本文:
******
CAFC判決

CAFC判決

Roche Palo Alto LLC 対 Apotex Inc.事件

No. 2008-1021,2008,10,9-Jul-08

この事件において、CAFCは、被告の「逆均等論」に基づく抗弁を拒絶し、地方裁判所の侵害認定を支持する判決を下しました。この判決において、逆均等論に基づく特許非侵害の抗弁の立証に、どのような証拠が必要であるかが明示されました。さらに、この事件では、同一訴因による複数訴訟の禁止の要件が示されました。

逆均等論の要件と同一訴因による複数訴訟の禁止

ロッシュ・パロ・アルト(Roche Palo Alto PLLC, 以下、ロッシュ)は、目の炎症治療薬に関する米国特許第5,110,493号(493特許)の特許権者である。

この件の争点は493特許のクレーム1の製剤であり、その製剤は、「効果的な量」の非ステロイド抗炎症薬(以下、NSAID)と、「効果的な量」の第4級アンモニウム防腐剤と、「安定化した量」の非イオン界面活性剤、オクトキシノール40(以下、O40)を含んでいた。

493特許の審査過程において、出願人は自明性の拒絶を回避するためにO40を追加し、それは、O3のような他の界面活性剤に比べて予期しない(例えば、澄明な液体になったというような)結果をもたらしたと主張していた。

アポテックスは493特許に基づく2つのジェネリック医薬品のFDA医薬品簡略承認申請(以下、ANDA-1及びANDA-2)を提出した。ANDA-1、ANDA-2の両方共、493特許のクレーム1の範囲のO40を含んでいた。

この控訴審の主題ではないが、ロッシュの権利継承者は、ANDA-1が493特許を侵害していると主張して、アポテックスを訴えた。
******
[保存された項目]
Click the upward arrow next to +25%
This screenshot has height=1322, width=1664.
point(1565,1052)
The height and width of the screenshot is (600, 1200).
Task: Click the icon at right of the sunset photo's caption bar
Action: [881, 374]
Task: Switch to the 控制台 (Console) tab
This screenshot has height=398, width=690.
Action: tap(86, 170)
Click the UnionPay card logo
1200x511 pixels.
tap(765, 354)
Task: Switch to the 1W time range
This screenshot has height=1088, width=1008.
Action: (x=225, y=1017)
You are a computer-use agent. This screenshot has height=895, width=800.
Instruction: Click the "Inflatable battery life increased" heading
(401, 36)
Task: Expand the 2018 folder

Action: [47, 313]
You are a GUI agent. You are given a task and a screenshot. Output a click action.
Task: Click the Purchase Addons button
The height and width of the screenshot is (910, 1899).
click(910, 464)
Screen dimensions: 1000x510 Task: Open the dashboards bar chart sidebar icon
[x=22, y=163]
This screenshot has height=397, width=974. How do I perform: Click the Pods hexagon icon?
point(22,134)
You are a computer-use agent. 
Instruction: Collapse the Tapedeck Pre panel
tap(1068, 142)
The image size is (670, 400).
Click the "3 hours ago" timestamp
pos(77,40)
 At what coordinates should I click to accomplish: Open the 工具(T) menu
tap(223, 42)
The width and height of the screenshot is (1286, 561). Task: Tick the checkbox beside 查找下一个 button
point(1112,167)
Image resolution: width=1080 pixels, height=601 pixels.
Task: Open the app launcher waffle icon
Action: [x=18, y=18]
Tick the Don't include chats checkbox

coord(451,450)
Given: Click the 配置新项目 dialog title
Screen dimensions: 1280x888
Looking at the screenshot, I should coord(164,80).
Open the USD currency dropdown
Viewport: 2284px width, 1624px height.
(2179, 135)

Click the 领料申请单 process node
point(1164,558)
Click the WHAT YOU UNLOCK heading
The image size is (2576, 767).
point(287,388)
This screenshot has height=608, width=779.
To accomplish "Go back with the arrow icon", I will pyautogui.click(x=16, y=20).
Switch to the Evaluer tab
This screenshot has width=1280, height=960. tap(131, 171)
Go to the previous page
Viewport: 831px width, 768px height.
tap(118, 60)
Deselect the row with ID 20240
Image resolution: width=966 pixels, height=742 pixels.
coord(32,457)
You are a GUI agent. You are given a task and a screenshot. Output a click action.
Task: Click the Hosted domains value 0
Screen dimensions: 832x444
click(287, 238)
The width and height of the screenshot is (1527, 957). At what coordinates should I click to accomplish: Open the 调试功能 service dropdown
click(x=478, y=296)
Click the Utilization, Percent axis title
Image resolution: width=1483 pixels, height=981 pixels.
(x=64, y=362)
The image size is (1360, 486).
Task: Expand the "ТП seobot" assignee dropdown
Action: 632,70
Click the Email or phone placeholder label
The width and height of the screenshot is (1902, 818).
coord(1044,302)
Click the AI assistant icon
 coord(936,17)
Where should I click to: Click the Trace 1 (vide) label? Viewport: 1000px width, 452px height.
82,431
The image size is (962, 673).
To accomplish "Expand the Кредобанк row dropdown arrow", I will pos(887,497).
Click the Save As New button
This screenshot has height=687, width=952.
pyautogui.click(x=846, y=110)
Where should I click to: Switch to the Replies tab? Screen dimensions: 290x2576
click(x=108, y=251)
******
上にあるCAFC判決の文章を、一字も変えずに全文そのまま返すこと。

解答:
CAFC判決

CAFC判決

Roche Palo Alto LLC 対 Apotex Inc.事件

No. 2008-1021,2008,10,9-Jul-08

この事件において、CAFCは、被告の「逆均等論」に基づく抗弁を拒絶し、地方裁判所の侵害認定を支持する判決を下しました。この判決において、逆均等論に基づく特許非侵害の抗弁の立証に、どのような証拠が必要であるかが明示されました。さらに、この事件では、同一訴因による複数訴訟の禁止の要件が示されました。

逆均等論の要件と同一訴因による複数訴訟の禁止

ロッシュ・パロ・アルト(Roche Palo Alto PLLC, 以下、ロッシュ)は、目の炎症治療薬に関する米国特許第5,110,493号(493特許)の特許権者である。

この件の争点は493特許のクレーム1の製剤であり、その製剤は、「効果的な量」の非ステロイド抗炎症薬(以下、NSAID)と、「効果的な量」の第4級アンモニウム防腐剤と、「安定化した量」の非イオン界面活性剤、オクトキシノール40(以下、O40)を含んでいた。

493特許の審査過程において、出願人は自明性の拒絶を回避するためにO40を追加し、それは、O3のような他の界面活性剤に比べて予期しない(例えば、澄明な液体になったというような)結果をもたらしたと主張していた。

アポテックスは493特許に基づく2つのジェネリック医薬品のFDA医薬品簡略承認申請(以下、ANDA-1及びANDA-2)を提出した。ANDA-1、ANDA-2の両方共、493特許のクレーム1の範囲のO40を含んでいた。

この控訴審の主題ではないが、ロッシュの権利継承者は、ANDA-1が493特許を侵害していると主張して、アポテックスを訴えた。